- Born: Godwin Akpan Amaowoh November 29, 1959 (age 66) Akwa Ibom State
- Occupations: clergy, researcher and inventor
- Known for: Tupocracy

= Godwin Akpan Amaowoh =

Nigerian clergyman and researcher

Dr. Godwin Akpan Amaowoh (born November 29, 1959) is a clergyman, researcher and inventor of Tupocracy. He currently serves as the General Secretary and Trustee of the Assemblies of God.

Godwin is an awardee of Nigerian Books of Record. In 2023, he was appointed by governor Umo Eno into Christian Leaders Advisory Council of the Executive Council of Akwa Ibom State.

His ideas and achievements played a role in Akwa Ibom's increasing recognition both national and global scene.

==Early life and education==

Dr. Godwin Akpan Amaowoh was born in Mbiabong Ikon No 1, Ikono Local Government Area of Akwa Ibom State.He obtained a National Certificate in Education (NCE) in Geography and History from the College of Education, Uyo, before earning a Diploma in Theology from the Assemblies of God Theological Seminary, Uyo. He later completed a Bachelor of Arts in Biblical Studies from the Assemblies of God Divinity School, a master's degree in Religious Studies (New Testament) from the University of Uyo, and a PhD in Religious Studies from the University of Nigeria, Nsukka.

==Teaching and advocacy career==

Godwin Akpan Amaowoh is the proprietor of Kay Kay Dignity International Academy in Ikot Ekpene but started his career at Federal Ministry of Education (Nigeria), Cross River State, where he worked as a clerical officer from 1979 to 1980 before transitioning to teaching roles in secondary schools during his National Youth Service Corps (NYSC) year.

He is an advocates for educational curriculum that incorporates local values, traditions and preservation of Regional language and indigenous languages.

He is also an advocate for ethical political landscape by embodying the principles of Tupocracy in their leadership practices. And for religious institutions to contribute to national development within the church and academic pursuits.

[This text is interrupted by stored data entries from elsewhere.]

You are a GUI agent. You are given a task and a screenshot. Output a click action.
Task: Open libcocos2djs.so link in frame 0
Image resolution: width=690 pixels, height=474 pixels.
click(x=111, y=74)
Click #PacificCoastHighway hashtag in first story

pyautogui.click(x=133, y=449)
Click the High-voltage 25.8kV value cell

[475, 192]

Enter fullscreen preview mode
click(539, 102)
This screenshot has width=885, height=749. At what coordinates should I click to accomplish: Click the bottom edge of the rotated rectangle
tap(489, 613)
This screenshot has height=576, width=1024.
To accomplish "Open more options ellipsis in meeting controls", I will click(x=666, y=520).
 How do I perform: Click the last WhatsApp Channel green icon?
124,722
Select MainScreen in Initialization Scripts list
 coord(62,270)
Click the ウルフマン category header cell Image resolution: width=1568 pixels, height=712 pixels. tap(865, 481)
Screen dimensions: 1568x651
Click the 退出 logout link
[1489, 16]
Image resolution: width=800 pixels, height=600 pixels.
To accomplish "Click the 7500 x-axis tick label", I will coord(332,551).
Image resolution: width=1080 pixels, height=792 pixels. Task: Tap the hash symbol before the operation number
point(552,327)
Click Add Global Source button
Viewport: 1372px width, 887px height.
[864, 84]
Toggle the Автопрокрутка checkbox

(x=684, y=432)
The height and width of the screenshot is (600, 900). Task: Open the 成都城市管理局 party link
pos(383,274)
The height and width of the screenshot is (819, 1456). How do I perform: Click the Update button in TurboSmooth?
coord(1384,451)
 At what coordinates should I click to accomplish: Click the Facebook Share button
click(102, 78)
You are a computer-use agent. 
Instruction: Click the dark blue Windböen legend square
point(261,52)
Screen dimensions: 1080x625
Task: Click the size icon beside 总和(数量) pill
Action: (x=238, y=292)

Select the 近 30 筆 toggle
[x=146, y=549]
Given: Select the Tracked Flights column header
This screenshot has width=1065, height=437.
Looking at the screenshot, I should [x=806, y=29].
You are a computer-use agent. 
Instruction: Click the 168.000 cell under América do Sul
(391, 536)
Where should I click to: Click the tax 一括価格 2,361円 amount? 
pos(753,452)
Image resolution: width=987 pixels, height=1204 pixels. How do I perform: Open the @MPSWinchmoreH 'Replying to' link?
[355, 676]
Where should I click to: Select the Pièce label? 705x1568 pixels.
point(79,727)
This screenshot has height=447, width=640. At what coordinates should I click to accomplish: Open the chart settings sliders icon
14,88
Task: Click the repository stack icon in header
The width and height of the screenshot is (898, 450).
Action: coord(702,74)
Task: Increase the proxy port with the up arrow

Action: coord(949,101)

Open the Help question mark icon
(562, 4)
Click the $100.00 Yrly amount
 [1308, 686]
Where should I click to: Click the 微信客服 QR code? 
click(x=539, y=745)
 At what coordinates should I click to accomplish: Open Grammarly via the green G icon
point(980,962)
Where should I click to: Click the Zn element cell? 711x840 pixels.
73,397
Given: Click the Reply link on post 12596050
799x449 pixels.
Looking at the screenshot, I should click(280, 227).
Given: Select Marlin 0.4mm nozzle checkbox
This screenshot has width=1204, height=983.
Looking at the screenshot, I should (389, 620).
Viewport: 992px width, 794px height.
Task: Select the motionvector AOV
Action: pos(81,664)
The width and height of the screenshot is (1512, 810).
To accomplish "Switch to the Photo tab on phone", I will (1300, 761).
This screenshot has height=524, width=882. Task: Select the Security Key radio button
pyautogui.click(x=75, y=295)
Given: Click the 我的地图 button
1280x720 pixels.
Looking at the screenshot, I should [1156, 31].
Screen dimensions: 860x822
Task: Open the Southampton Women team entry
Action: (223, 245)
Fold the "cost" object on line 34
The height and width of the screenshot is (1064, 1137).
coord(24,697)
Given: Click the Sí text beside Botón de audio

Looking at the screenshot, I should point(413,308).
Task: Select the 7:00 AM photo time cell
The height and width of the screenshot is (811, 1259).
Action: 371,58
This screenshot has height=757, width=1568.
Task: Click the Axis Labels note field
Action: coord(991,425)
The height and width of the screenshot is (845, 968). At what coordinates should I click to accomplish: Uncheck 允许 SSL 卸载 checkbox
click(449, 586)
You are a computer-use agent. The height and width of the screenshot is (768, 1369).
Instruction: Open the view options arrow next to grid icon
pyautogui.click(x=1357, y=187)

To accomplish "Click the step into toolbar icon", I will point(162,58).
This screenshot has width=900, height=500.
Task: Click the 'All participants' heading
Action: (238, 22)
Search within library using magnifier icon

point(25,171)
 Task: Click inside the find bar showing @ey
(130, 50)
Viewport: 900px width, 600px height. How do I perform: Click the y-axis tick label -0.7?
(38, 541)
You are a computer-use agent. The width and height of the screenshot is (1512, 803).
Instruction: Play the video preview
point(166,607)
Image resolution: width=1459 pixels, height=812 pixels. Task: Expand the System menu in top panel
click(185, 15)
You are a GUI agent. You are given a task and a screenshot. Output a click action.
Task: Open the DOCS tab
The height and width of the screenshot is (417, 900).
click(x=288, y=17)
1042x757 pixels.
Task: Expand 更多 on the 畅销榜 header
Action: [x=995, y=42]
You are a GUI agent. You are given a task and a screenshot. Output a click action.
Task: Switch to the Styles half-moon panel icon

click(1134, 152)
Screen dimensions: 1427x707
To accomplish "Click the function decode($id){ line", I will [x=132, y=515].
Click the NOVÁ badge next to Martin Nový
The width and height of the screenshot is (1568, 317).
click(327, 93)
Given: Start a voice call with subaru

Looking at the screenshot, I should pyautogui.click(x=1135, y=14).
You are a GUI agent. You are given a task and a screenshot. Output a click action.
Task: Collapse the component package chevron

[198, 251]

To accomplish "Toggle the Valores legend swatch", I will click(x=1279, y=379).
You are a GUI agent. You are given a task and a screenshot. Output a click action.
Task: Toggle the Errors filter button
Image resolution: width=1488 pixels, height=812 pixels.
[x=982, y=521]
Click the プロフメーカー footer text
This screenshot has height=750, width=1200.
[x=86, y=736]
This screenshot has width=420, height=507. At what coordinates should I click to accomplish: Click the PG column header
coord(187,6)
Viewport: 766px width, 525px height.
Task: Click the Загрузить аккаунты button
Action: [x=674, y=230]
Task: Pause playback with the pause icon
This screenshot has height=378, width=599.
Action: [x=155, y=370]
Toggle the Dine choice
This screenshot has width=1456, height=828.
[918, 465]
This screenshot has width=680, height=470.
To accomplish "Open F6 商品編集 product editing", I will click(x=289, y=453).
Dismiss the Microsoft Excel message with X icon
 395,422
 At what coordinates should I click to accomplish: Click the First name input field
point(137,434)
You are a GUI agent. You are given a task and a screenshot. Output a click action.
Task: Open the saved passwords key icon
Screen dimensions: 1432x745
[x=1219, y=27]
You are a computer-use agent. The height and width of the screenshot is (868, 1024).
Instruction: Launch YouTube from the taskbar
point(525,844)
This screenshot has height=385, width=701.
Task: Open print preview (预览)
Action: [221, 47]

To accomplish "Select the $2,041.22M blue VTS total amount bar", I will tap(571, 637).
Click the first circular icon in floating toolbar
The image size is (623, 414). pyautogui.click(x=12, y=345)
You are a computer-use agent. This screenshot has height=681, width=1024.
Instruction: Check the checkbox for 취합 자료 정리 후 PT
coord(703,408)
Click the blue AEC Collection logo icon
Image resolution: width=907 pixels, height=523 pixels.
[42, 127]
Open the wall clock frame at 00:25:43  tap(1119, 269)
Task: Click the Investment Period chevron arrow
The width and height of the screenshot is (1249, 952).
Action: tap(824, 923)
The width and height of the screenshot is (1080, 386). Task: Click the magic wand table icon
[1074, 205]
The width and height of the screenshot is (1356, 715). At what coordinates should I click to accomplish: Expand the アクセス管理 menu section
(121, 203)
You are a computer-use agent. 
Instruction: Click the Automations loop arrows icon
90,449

Amaowoh published works are on intersection of faith, culture, and identity and challenges posed by globalization.

==Professional bodies==

- Biblical Research Forum of Nigeria (BRESFON)
- Association of Private School Owners, Akwa Ibom State.
- Member, Board of Trustees, Old Students Association, Ikono People's High School, Nung Ukim, Akwa Ibom State.
- Member, Advisory Board, Fathers in Faith for Good Governance, Akwa Ibom State.
- Member, Board of Trustees of Assemblies of God

==Books==
- Tupocracy: Leadership by example for the Church and Civil society
- An understanding of Tupos in Pauline Letters on the Pastoral Ministry of the Church and its implication for Contemporary society’
- The Role of Tupocracy in National Development: The Nigerian Perspective

==Award and recognition==
- Nigerian Books of Record
- Excellent Service Award – Akwa Ibom Youth Federation, 2012.
- South –South Public Officer Man of Honour Award - Nation Wide Publisher Award Initiative, 2015.

==Personal life==
Dr. Amaowoh is married to Rev Mrs. Comfort Godwin Amaowoh, a retired Chief Health Educator.